*GIVEN RECORDS*:
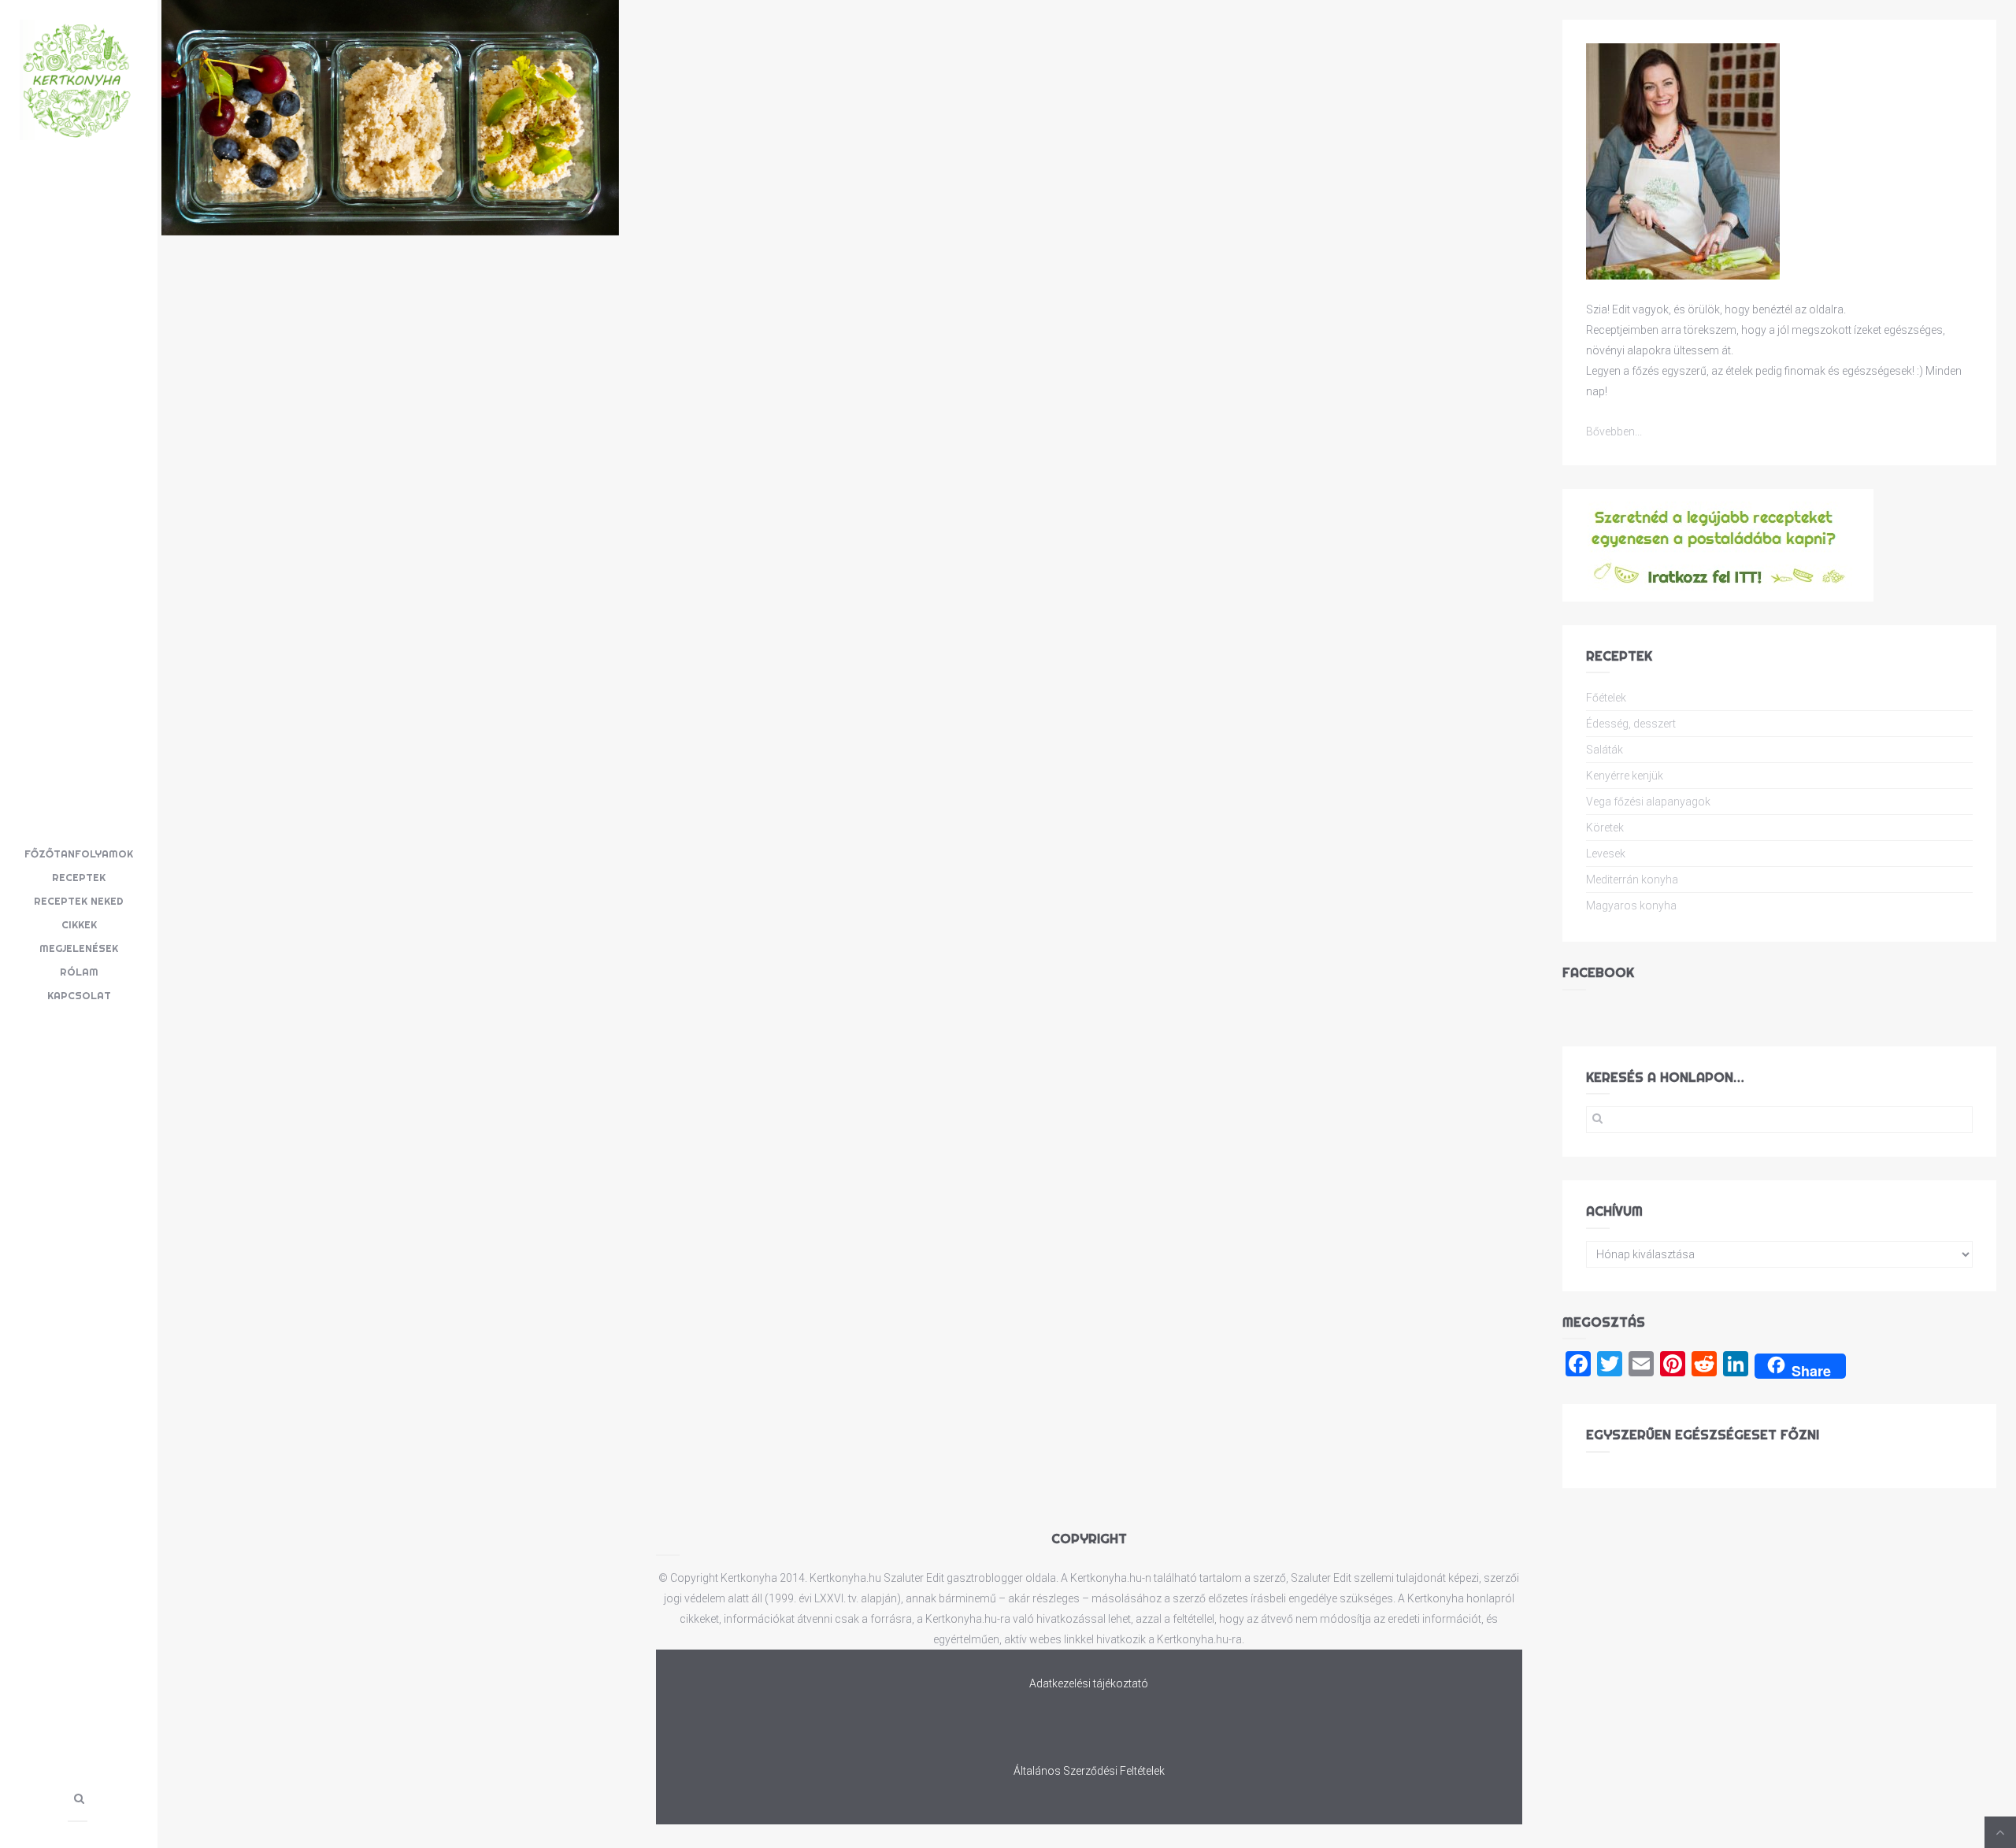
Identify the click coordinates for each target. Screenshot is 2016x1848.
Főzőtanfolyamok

==

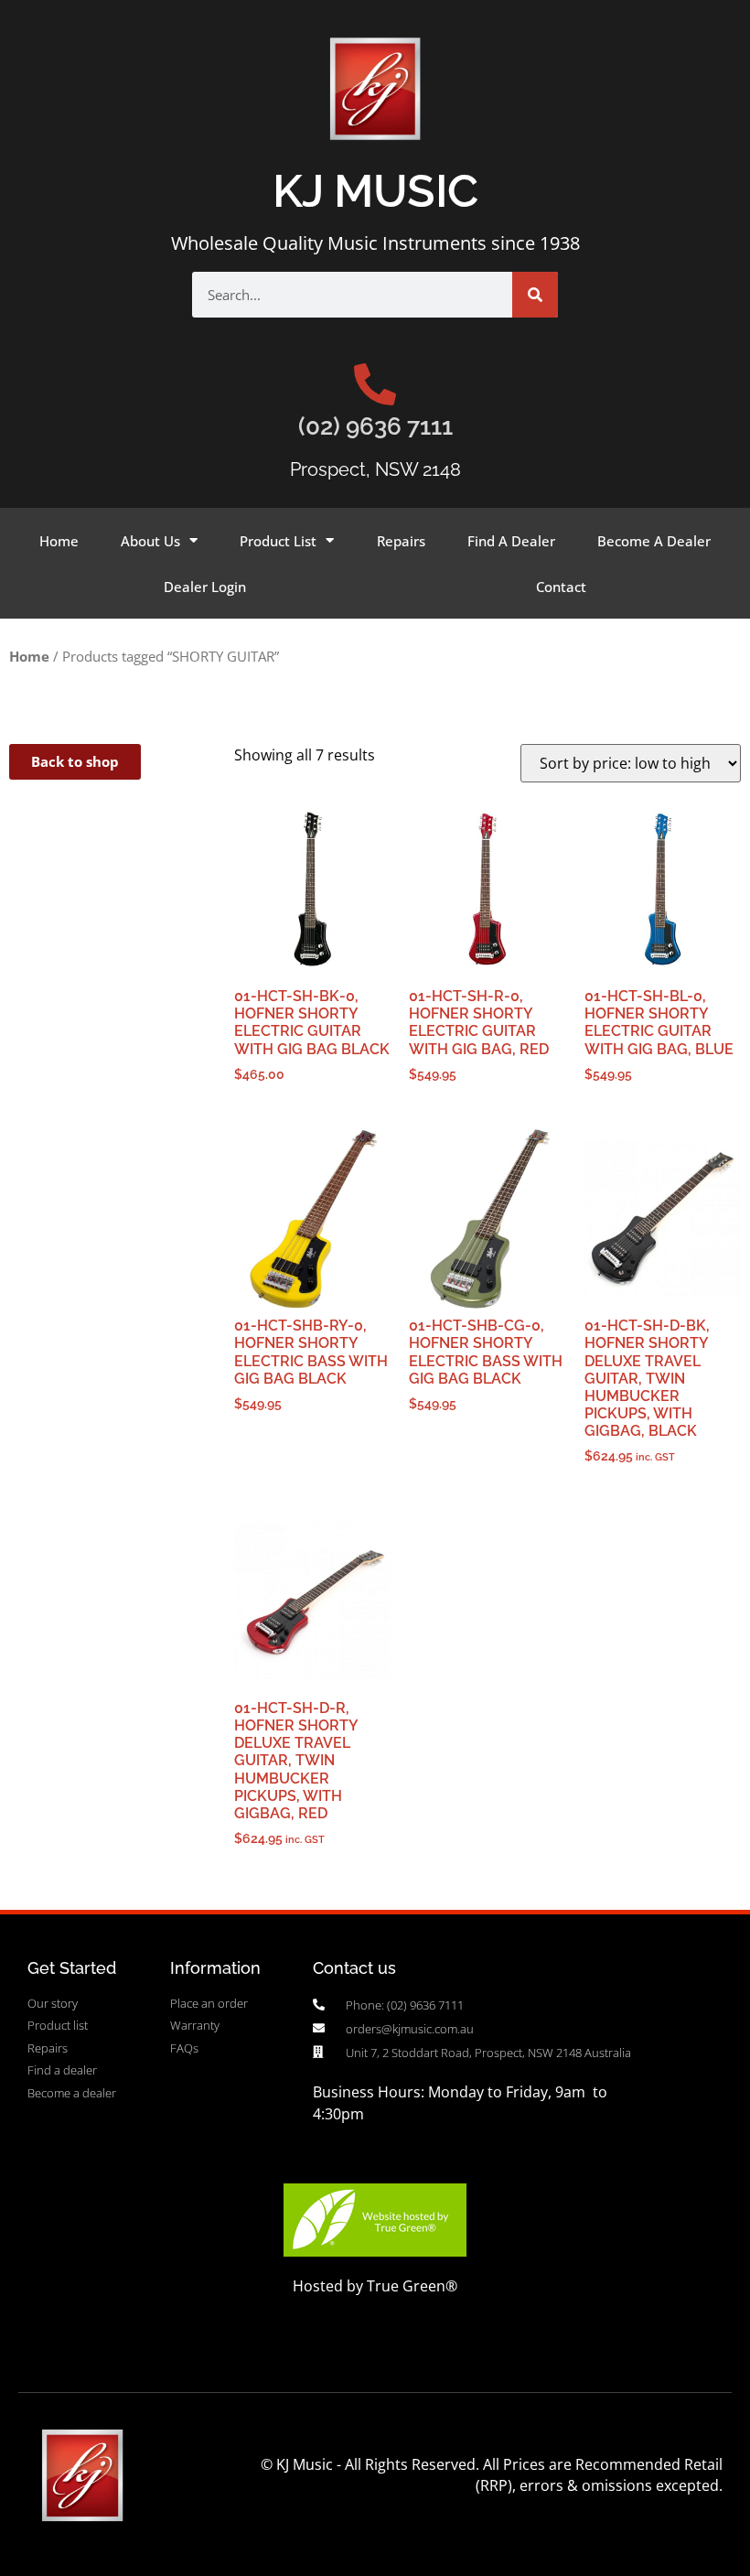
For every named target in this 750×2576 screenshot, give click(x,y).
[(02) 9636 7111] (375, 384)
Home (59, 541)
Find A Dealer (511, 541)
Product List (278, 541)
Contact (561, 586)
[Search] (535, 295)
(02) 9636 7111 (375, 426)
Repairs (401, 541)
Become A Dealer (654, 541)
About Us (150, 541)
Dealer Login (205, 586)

...

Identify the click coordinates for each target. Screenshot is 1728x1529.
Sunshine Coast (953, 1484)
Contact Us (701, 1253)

*WHAT IS NEEDED*: Return a copy of each line in the records above that has "coordinates" in it.

*EXERCISE ANSWER*:
Identify the click coordinates for each target. Screenshot is 2016x1848.
Identify the click coordinates for each target. Screenshot is 1728x1529.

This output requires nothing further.